What is the single most feature that any piece of portable technology must have in order to operate and perform its base functions? What is the lowest common denominator in terms of needs that a television, a computer, a mobile phone and a hairdryer share? Power. Electrical appliances all rely on some kind of power source to pass current through their innards and create the useful outputs we’ve come to be dependent on. Nowhere is this dependence on power more demonstratable than our cell phones. Have the latest and greatest camera on the back of your device? How about the newest Snapdragon 845 or A10 chip? Crisp and beautiful super-AMOLED display? Wonderful. What good are any of those if the battery is dead?

I learned the hard way about this very issue on a trip to Europe, armed with an iPhone 6S and Samsung S7 edge. It was early 2017, so both devices could still contend themselves with flagship status. I was excited to use iMessage to stay in touch with friends back home on the cheap, and the fantastic camera on the S7 to take photo after brilliant photo. To my horror, by mid-day, the iPhone would regularly give up the ghost, and using the S7’s camera proved to be a battery-sapping experience amplified by the warm Mediterranean climate. What I needed during my travels was a phone that could last, that I could rely on to get through a day and still keep going. When it came time to use my phone as a GPS in a foreign country, I needed reliability. I needed dependability. What I needed was a Moto Z Play.

Motorola’s Z-line of devices have been around for almost two years, now. They all share a flat, candybar design, a hockey puck camera bump and a double row of magnets onto which modular extensions can attach to expand the feature set of the devices. These MotoMods range from covers, to a polaroid photo printer, to a battery case, to a projector and numerous speakers. It doesn’t matter. None of the mods actually matter. Motorola’s Z-line initially broke down into a standard Z – armed with the standard 2016 Snapdragon 820, decent camera and small battery, a US-exclusive Z Force – essentially a reinforced Z with a shatterproof display, and a bigger battery, and the Z Play – a detuned version of the Z, with a Snapdragon 625 processor, an underwhelming camera and a massive 3510 mAh battery.
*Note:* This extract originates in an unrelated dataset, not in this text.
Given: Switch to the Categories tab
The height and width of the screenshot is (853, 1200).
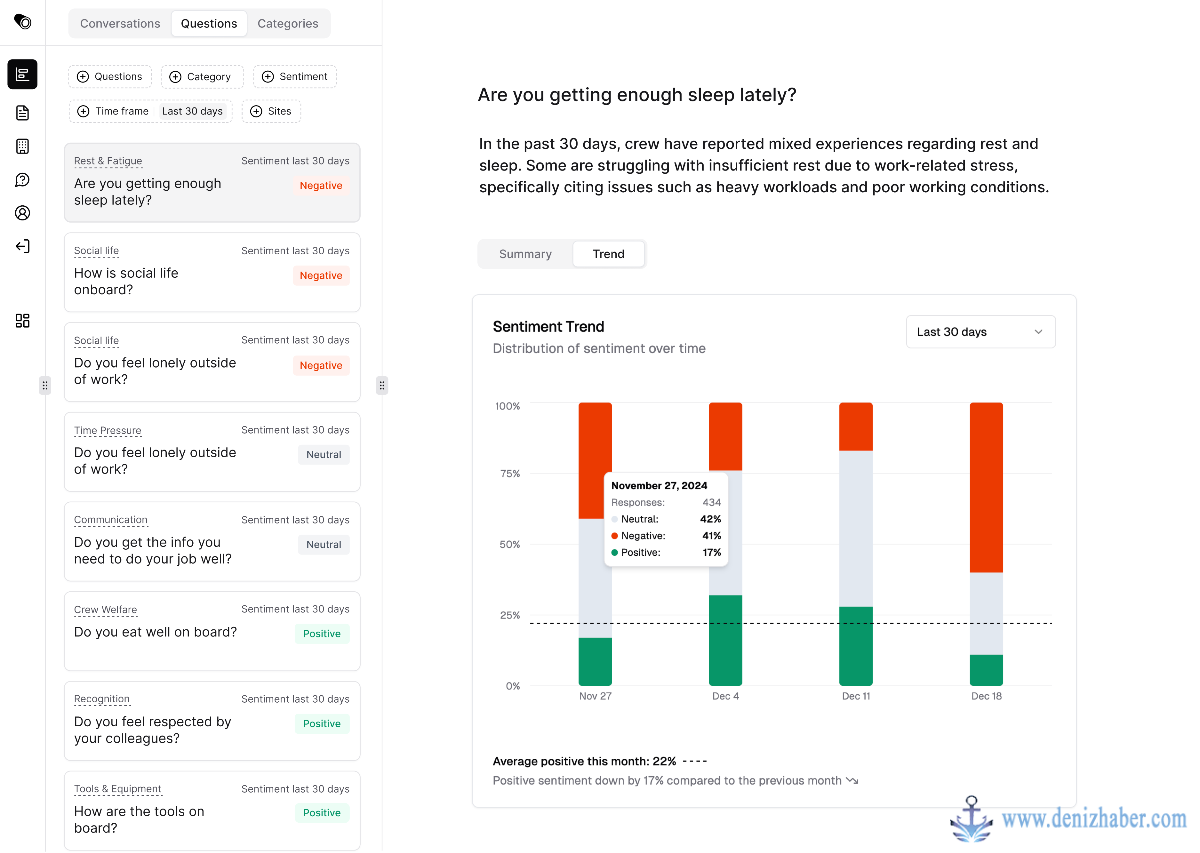Looking at the screenshot, I should coord(288,24).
This combination, of a power-efficient processor, a lower quality display (still FHD, mind you), and the massive battery combined to make what was and still is, undoubtedly, a sleeper hit of 2016. With moderate usage, it would last two days. With heavy usage, it would last through the day. I bought one, and instantly fell in love. Sure, the camera wasn’t the greatest, but it was manageable. Everything else worked like a charm. The supposedly underpowered Snapdragon 625? It did everything asked of it with relative aplomb. Gaming was smooth. Pokemon GO, Real Racing 3, Plague Inc all ran well. Multitasking and juggling apps was equally surprising.

All this reminiscing is good – but the Z Play is a two-year old phone. Since then, Motorola’s put out a refresh, in the form of the Z2 Play. This successor, however, undid all the good work of its predecessor. The battery shrunk and the price tag went up. Motorola clearly realized the erroneous lapse in business judgement it made in 2016. With such longevity, who would buy pricey battery pack mods!? The result is that the Z Play will remain a one-hit wonder. More and more smartphone manufacturers are producing phones with smaller batteries, sacrificing longevity for a thinner waistline and form-factor. Out of the early 2018 models, only the Huawei P20 Pro boasts a larger power pack. Most major flagships have settled on 3000 mAh as a standard battery size. This is surprising given that few Android manufacturers can match Samsung’s might in terms of marketing and sales. The LG G7, OnePlus 6, Huawei P20, and Asus Zenfone 5 all look awfully similar: an iPhone X-styled notch, dual cameras, an at-least 18:9 aspect ratio display and a battery around 3000 mAh. Perhaps these manufacturers should look to Motorola for inspiration. Having all of the gimmicks of the Samsungs, the LGs, the Pixels is fun and entertaining, but the simple truth remains: battery life trumps all.